Jeremías, cuyo nombre significa “el Señor establece,” es el profeta del Nuevo Pacto (30:1–33:25). En el tiempo de Dios este pacto se cumplirá a favor de Israel. Será escrito en el corazón (31:33), a veces considerada la parte donde la persona toma las decisiones. Jeremías, el escritor del libro (1:1), durante su ministerio con frecuencia hizo un contraste entre el glorioso futuro de Israel y su desobediencia a Dios. A través de asuntos y ocurrencias de la vida diaria, Dios hacía que Jeremías viera significados simbólicos. El vio los planes de Dios para la nación en el florecer de un almendro (1:11–12), en una olla hirviente (1:13–16), en un alfarero a su rueda (18:1–4) y en una cisterna (38:6–13). El impacto de muchos de sus sermones fue aumentando por el uso de demostraciones objetivas, tal como ponerse un cinturón arruinado (13:1–11), el romper vasijas (19:10–11) y el uso de un yugo (27:1–22). En su “sermón del templo” (7:1–8:3 y 26:1–24), Jeremías indicó que la fe sólo debe ponerse en Dios y no en objetos externos, ni siquiera en el templo mismo.
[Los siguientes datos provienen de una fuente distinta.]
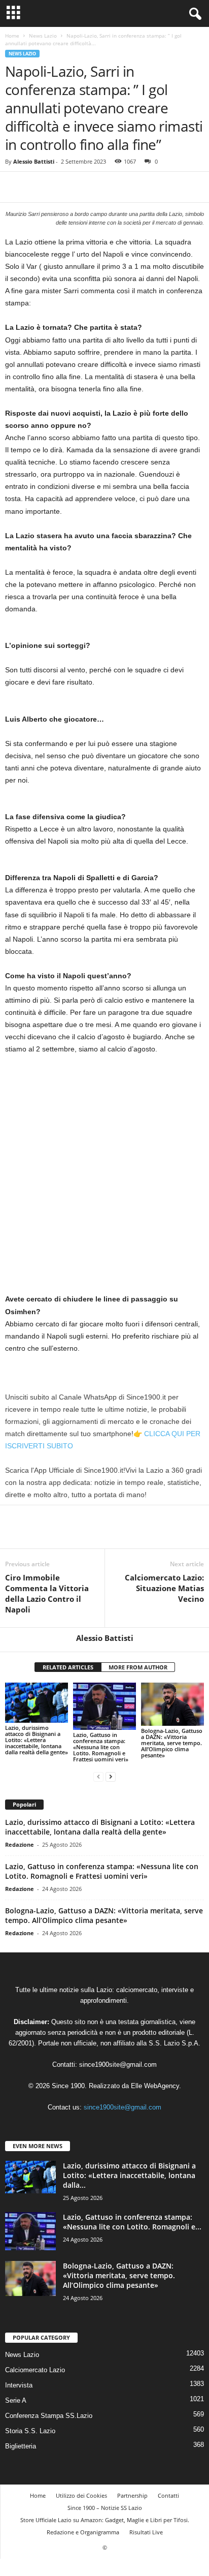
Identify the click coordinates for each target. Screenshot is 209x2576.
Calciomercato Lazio (35, 2370)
Cisternas de 1.500 años de antigüedad encontrado bajo el patio una escuela  en Jerusalem
Jeremías estuvo sumergido en una cisterna

De los profetas del Antiguo Testamento, Jeremías es quién da más detalles personales; comparte sus pensamientos y emociones profundas. Al comienzo del libro dice que es de los sacerdotes (1:1). Siendo sacerdote, amaba a Jerusalén y al templo, y si se perdieran, sería una doble tragedia para él. Frecuentemente Jeremías fue perseguido por las instituciones oficiales de Jerusalén, e incluso por su propia familia. En medio de todas estas dificultades Jeremías estaba consciente de la protección y guía de Dios.

Los capítulos 1–25 de Jeremías contienen sus primeras profecías contra Judá; del 26–45 son biográficos. Los capítulos 46–51 son oráculos contra los gentiles; el 52 proporciona información adicional (cp. 2 R 24:18–25:30) donde se nota el momento histórico de Jeremías. La siguiente gráfica presenta unos reyes y la fecha de sus mandatos.

El libro de Jeremías es citado con frecuencia en el Nuevo Testamento (cp. 31:15 con Mt 2:17; 7:11; cp. 31:31–34 con Mt 21:13; Mr 11:17; Lc 19:46; Ro 11:27; He 8:8–13). Jeremías advierte que el pecado trae juicio. El es conocido como el “profeta llorón.”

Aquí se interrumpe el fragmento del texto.